The movie has to do with a 13 year old witch named “Kiki”, who is on a journey to find herself and helm her magic skills by trying to make it out into the world by herself. The movie itself has to do with independence, survival, and identity search, which KiKi has to do all on her own. Regardless of all the broom flying and witchcraft abilities Kiki has, the movie itself communicates an important message about creativity and the idealism behind losing the ability to channel the creative output you are used to.
Half way through the movie, Kiki not only loses the ability to be able to talk to her sidekick cat named “Gigi”, but also loses the ability to fly on her broomstick. This becomes a very stressful problem, because she is heavily relying on her flying skills to make deliveries for people around her new found town as her job. Her sudden inability to fly not only affects her job, but making a living obviously starts to suffer.
During this hardship, she decides to give herself a break by staying with a friend she made in the town (named “Ursula”), who happens to be a painter living in the woods for the summer. Ursula ends up giving Kiki an advice by stating that her magic is just like painting, and that when you reach a point of exhaustion or a “block”, you need not to force it, but to surround yourself with things, and places that has nothing to do with magic, but that may influence it later on down the road. This specific portion of the movie made me rewind it back to listen to Ursula’s words for myself, as it instantaneously made me realize that I needed to plan for the next possible design burn out I may encounter in my life.
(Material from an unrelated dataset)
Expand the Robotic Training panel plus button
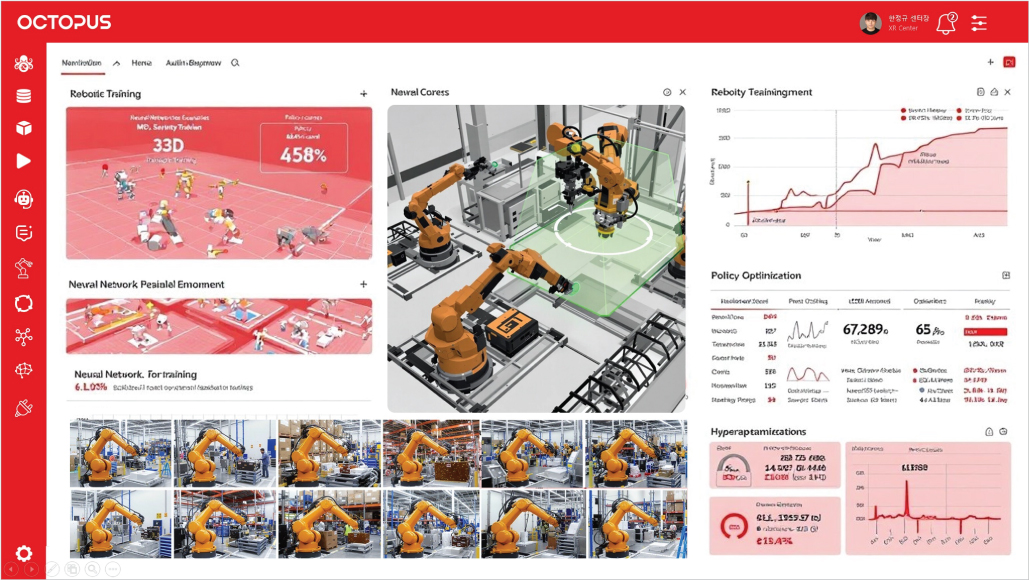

My first serious design burn out came in the Winter of 2003, when I was in the mid cycle of my undergraduate studies at Art Center College of Design. At the time, I wasn’t sure if I was just plainly stressed out or if I was just tired of doing anything related to design, but after careful reflection and analysis, it was indeed a mixture of being mentally exhausted and being burnt out of tapping into my creative bubble that fueled my creationism and conceptual development. The fortunate thing about this phase I was going through was that I was a student, and not actually out in the professional world. Although my grades and punctuality attending Art Center was very important to me, it is far better that I was going through this burn out as a student and not as an employee of a design studio.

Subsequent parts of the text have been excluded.